Patty Lamiell
Nora Holds Her Daughter (Poem)
Breathing second-shift exhaust
from the Akron rubber works,
she rocks her baby on a porch swing,
two lives suspended by two chains bolted to a wood-plank ceiling.
Gently at first, then with growing abandon,
legs kick backward from the knee, thrust skyward, then repeat.
Straightlaced black boots strain
to kick through blue wood firmament.
Is it physics or fate or God that makes
one bolt loosen,
snap away from its mooring,
and send Nora and her child lopsidedly crashing?
Mother lands first, head cracking on the back of the swing.
Her baby falls, unhurt, on top of her and crawls away.

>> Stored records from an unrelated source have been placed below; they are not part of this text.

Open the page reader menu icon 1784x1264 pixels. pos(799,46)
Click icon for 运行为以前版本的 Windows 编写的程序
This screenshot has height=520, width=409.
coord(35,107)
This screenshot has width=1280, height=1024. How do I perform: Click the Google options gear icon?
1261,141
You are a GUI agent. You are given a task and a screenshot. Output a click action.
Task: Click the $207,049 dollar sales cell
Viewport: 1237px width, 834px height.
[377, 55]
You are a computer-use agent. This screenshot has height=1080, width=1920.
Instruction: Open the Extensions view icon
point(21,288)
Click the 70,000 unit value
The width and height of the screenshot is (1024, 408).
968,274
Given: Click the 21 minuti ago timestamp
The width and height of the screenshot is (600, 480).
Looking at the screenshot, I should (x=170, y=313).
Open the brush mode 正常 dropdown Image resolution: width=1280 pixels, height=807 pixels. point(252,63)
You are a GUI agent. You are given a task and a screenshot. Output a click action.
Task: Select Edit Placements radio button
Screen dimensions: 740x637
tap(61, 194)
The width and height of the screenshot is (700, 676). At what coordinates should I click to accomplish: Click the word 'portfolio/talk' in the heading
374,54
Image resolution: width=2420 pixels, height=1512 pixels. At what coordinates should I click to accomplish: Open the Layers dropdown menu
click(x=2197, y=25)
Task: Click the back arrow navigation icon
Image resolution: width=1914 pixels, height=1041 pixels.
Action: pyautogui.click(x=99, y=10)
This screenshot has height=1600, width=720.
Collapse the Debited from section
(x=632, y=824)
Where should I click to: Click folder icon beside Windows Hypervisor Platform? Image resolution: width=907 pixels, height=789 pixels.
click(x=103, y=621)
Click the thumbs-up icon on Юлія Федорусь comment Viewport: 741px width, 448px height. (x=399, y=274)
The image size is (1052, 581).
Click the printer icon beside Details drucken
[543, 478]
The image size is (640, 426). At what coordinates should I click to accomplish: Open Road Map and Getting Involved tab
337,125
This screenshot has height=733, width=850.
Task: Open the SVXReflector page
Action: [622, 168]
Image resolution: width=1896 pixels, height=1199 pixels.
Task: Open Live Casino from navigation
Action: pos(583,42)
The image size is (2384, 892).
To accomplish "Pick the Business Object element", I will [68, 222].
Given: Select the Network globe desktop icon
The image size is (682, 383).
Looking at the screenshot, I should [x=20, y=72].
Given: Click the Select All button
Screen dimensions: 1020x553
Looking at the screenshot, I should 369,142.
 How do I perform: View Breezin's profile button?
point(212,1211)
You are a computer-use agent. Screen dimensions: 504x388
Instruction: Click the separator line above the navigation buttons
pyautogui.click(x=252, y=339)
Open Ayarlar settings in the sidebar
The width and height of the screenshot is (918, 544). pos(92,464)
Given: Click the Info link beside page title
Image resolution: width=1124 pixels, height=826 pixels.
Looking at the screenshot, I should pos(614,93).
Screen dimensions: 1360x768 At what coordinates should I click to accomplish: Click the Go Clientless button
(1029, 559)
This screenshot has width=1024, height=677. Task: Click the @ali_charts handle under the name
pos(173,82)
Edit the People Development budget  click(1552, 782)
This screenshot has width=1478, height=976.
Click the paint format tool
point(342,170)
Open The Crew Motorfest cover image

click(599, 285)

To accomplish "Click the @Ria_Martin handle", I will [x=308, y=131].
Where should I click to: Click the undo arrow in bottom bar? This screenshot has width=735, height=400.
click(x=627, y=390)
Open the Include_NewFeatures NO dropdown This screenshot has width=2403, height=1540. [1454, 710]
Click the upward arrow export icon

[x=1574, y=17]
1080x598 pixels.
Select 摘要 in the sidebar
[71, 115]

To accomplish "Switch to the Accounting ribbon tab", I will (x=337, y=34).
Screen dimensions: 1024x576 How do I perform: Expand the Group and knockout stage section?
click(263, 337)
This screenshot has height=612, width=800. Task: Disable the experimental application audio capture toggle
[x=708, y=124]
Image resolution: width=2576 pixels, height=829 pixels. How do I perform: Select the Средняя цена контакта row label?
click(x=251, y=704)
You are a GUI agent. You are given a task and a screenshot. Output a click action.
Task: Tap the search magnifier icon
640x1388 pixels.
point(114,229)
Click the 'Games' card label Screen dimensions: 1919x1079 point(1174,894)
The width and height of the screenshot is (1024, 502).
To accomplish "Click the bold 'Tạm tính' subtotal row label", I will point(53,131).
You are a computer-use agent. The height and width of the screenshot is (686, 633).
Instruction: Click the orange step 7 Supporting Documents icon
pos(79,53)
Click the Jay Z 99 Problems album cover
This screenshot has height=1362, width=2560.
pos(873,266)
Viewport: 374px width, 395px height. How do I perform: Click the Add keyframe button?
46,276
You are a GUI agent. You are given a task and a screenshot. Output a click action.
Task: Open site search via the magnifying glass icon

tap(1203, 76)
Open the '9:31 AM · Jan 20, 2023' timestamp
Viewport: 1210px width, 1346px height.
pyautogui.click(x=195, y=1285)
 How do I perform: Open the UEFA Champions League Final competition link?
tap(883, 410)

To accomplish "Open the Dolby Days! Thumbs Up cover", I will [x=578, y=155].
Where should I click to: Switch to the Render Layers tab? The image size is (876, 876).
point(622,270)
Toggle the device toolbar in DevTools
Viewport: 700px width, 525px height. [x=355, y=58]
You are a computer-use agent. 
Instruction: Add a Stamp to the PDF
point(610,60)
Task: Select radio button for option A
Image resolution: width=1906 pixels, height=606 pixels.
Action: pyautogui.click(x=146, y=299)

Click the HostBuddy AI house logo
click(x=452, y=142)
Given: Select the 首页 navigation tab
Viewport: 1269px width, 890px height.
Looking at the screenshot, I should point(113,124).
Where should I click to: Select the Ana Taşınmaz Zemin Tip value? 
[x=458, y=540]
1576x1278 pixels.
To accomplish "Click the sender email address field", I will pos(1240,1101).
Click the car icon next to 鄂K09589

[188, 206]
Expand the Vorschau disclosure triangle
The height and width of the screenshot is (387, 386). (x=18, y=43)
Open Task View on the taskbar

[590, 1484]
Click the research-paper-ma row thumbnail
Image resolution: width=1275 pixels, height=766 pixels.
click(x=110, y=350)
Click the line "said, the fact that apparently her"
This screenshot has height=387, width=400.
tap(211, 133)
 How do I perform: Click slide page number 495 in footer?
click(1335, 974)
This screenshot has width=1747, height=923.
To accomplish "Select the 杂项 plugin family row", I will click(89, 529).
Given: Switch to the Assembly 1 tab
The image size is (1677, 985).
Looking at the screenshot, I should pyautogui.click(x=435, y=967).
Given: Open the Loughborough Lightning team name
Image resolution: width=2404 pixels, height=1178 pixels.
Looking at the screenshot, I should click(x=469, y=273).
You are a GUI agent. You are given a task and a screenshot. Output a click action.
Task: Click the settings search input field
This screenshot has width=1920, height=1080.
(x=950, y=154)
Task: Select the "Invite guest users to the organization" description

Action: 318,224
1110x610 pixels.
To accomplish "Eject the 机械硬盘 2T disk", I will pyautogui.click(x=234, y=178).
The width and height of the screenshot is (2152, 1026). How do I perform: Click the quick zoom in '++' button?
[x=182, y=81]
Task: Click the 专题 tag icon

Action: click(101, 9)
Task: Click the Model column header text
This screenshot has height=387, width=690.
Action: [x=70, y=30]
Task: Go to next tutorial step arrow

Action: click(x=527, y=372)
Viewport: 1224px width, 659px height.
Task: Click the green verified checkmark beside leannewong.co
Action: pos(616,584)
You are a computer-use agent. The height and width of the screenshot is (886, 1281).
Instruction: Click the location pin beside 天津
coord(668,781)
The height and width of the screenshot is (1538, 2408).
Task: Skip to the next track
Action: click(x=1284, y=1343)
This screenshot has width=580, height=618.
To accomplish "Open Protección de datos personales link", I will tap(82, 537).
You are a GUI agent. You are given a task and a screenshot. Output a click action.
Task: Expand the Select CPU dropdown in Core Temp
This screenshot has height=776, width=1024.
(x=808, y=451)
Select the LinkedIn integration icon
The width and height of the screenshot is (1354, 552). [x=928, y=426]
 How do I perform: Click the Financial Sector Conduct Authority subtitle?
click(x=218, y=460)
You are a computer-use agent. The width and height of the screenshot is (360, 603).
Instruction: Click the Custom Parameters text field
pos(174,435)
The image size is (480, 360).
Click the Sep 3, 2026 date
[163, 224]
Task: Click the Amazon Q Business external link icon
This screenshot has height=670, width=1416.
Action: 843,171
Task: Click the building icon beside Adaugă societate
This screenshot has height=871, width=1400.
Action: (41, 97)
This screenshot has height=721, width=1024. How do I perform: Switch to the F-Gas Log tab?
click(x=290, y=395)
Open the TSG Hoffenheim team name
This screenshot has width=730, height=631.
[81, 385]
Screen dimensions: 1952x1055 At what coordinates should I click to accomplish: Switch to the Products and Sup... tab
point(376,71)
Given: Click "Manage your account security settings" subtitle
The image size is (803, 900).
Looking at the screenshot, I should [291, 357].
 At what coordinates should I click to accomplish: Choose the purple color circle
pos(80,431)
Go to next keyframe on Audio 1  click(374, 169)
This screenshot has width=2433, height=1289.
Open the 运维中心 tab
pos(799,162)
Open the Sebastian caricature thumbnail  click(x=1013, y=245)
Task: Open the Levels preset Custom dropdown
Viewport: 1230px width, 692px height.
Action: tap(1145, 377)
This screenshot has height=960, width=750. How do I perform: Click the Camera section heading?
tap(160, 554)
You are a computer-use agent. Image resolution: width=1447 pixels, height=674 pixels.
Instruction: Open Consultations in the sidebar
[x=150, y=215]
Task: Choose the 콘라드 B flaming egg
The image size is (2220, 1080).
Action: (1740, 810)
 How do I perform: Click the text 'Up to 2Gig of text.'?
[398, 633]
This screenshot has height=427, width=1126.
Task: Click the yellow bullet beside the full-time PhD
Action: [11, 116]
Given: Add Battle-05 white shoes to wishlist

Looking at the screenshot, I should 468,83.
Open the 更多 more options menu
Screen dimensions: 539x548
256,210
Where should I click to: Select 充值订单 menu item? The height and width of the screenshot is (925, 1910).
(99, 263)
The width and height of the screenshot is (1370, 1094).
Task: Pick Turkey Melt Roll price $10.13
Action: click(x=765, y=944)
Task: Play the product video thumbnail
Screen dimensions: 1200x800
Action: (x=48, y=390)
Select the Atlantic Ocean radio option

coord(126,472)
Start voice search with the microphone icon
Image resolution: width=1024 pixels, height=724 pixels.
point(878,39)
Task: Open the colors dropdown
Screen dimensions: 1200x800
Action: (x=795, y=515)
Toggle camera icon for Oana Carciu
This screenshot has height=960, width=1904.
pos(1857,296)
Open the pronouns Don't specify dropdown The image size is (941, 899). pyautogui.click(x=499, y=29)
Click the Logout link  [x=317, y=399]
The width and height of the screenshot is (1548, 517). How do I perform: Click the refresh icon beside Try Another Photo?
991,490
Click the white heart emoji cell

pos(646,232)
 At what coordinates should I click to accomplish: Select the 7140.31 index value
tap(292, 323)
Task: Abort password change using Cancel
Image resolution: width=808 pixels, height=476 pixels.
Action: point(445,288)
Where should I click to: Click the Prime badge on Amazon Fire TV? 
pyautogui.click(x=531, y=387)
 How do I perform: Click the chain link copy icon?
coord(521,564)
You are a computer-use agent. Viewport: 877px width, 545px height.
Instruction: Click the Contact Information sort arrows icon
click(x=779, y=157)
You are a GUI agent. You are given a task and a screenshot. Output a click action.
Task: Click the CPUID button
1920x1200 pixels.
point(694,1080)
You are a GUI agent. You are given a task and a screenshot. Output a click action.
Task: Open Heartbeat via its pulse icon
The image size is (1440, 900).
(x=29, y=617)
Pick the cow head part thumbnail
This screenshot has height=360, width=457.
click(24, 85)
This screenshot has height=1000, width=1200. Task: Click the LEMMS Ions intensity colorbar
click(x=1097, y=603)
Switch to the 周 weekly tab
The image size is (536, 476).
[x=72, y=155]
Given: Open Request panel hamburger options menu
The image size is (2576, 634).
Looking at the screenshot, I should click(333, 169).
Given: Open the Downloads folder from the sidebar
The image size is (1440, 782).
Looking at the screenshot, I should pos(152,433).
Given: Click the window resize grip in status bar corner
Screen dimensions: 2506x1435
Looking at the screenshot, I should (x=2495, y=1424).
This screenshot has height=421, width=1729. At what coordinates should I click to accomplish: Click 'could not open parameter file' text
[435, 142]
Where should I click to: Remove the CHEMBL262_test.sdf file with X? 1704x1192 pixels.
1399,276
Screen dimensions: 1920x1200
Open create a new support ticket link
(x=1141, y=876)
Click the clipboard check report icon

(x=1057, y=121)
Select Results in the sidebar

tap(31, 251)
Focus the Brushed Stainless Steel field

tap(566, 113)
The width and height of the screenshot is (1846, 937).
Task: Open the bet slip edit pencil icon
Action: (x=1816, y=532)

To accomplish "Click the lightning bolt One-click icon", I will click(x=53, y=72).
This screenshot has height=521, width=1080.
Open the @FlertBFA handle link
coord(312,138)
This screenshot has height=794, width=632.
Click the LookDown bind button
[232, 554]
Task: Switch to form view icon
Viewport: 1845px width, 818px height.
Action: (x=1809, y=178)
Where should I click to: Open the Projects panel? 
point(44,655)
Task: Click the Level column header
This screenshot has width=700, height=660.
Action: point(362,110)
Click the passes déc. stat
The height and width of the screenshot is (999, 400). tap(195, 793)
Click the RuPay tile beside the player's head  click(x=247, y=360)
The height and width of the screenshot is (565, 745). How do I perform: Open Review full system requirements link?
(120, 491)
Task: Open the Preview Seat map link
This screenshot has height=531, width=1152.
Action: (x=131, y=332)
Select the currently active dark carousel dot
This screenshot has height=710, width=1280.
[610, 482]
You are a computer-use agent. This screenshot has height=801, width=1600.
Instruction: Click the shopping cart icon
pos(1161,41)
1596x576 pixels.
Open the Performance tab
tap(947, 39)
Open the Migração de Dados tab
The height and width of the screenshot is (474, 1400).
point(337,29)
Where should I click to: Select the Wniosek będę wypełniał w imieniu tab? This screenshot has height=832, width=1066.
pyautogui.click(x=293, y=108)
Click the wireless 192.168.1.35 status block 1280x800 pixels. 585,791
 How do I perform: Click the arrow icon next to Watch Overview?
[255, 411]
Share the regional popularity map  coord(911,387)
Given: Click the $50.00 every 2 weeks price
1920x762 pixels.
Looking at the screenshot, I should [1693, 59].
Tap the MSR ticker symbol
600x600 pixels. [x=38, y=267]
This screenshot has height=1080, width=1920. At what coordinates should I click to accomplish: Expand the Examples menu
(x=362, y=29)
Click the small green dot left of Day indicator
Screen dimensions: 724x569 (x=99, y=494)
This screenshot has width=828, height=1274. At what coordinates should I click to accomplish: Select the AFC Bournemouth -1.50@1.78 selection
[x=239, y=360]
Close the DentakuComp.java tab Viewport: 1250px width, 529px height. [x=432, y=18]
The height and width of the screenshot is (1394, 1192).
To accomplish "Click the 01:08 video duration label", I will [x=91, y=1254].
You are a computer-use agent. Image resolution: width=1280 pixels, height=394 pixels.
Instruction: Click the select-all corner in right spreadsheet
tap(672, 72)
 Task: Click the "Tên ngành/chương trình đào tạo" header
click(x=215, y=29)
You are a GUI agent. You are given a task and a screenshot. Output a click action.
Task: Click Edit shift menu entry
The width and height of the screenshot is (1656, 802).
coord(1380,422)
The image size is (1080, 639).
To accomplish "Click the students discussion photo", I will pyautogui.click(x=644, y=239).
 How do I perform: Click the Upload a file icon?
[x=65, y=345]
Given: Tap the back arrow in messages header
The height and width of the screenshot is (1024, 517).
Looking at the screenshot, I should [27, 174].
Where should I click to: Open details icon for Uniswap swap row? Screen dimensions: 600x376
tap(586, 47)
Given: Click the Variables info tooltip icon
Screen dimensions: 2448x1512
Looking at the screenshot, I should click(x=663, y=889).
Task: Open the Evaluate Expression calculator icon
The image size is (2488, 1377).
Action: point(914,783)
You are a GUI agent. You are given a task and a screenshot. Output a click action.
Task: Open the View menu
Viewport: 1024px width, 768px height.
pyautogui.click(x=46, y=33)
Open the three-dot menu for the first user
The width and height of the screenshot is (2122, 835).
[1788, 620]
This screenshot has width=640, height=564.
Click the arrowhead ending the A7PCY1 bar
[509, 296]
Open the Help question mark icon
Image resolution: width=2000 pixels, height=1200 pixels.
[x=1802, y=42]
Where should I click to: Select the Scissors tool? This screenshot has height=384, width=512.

A neighbor finds them later,
Nora lifeless on the wide-planked floor,
her daughter on the porch steps,
staring silently into the smoky sky.
Daughter (Poem)
–with apologies to Stevie Smith
Your hands
Wrap rope, tie knots, hoist sail
Whoosh–bloom–snap
At attention to today’s wind.
When I was sixteen, I tried to learn to sail.
I read a book, got the lingo
But never the feel
Of wind talking to canvas.
Was it a blustering tyrant, ordering my left hand to loosen the main sheet,
Let the sail puff out its dazzling white chest,
Stick it way way off portside so I lean way way off starboard
To stay afloat?
Or was it a siren whispering,
Feel the breeze on the canvas.
Tug gently on the main sheet, trim the sail, adjust
To conditions as they are?
I could never tell.
But look at you! Rigged and ready, you push
Away from the dock where I am standing, and
Reading wind and sail, right hand steady on the tiller,
Steer into open sea.
And I think:
If you’re swamped by wave or wake,
I will not see you
Thrust your strong hands above water, and,
Not waving but drowning, call “Mother” to me.
No matter.
You wave goodbye as your little boat
Tacks smartly between yachts
And disappears.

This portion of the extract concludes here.